Eliezor Yudkowsky has written a good review on individual biases for a volume assessing the possibility of global catastrophic risks from AI, Nanotech, Biotech, etc. Yudkowsky’s particular concern is AI, and the likelihood that an AI will take over the world soon after its ascendance if it’s not carefully designed to care about humanity’s wishes. In the process of arguing on this subject, he has spent quite a bit of time becoming an expert on various aspects of epistemology: Bayesian reasoning, cognitive biases, in general how to think, act, and argue rationally. His writings in this area are particularly clear and usually directed to an audience that might not have thought carefully about reasoning.

This particular article is focused on the biases that people in general and experts in particular display on reasoning tasks. Yudkowsky shows that there is a large literature demonstrating that people are particularly bad at giving error bounds on their estimates: when asked to make predictions that they are 98% certain of, experts and non-experts both give answers that are correct only 60% of the time. It doesn’t matter whether you convince them that the results matter or you pay them for improved performance. If you show experimental subjects that they and others perform this poorly, their 98% confidence predictions improve to 80% correct.

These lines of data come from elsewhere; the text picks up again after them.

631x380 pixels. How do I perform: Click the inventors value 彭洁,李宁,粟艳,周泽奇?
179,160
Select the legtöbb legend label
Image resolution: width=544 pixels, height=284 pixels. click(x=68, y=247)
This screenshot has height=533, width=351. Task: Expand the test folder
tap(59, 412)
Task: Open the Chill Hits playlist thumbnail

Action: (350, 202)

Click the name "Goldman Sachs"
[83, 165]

Yudkowsky also discusses predictions about unusual events with large effects. There are a number of kinds of bias that lead to underprediction for these surprising outcomes, such as focusing on familiar cases. For instance, people strongly overestimate the occurrence of events commonly reported in the news. People also tend to neglect the possibility of things that haven’t happened recently. This partially contributes to our misunderstanding of the risks connected to dam construction. It turns out that building a dam raises the average annual damage since the damage is so much greater when flooding does occur.

In the face of all these kinds of biases, why do prediction markets work so well? There’s growing evidence showing that prediction markets predict well: if you look at collections of events predicted at the 80% (or 30%) level, you’ll usually find that close to 80% (or 30%) of them have occurred. All (or very nearly all) the people participating are subject to most of the biases that Yudkowsky discusses. Why does aggregating produce better information? I think that part of the reason is that the kinds of questions that these markets predict well are ones where information is revealed gradually and in a dispersed way. The kinds of events Yudkowsky worries about happen suddenly and without an early warning.

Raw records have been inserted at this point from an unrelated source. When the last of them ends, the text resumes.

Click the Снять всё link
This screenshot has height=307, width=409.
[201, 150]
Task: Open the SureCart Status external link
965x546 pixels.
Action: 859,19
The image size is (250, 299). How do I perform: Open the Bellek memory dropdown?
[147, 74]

I think that also helps us select the kinds of questions that prediction markets should be applied to. If I’m right, prediction markets won’t help much in predicting individual acts of terror, natural disasters, or individual deaths (except from progressive disease.) But using them to predict technology developments, project success, sales numbers, or anything else where many people get subtle clues about the outcome as situations develop over time will be helpful. In all these cases, the market can pull together the evidence that people are observing, and make it visible in a central place.

Maybe we should admit that these markets are aggregating observations rather than predictions, but when the clues that become available over time are good (even if imperfect) indicators, the results are predictions that are useful to everyone without access to the dispersed evidence.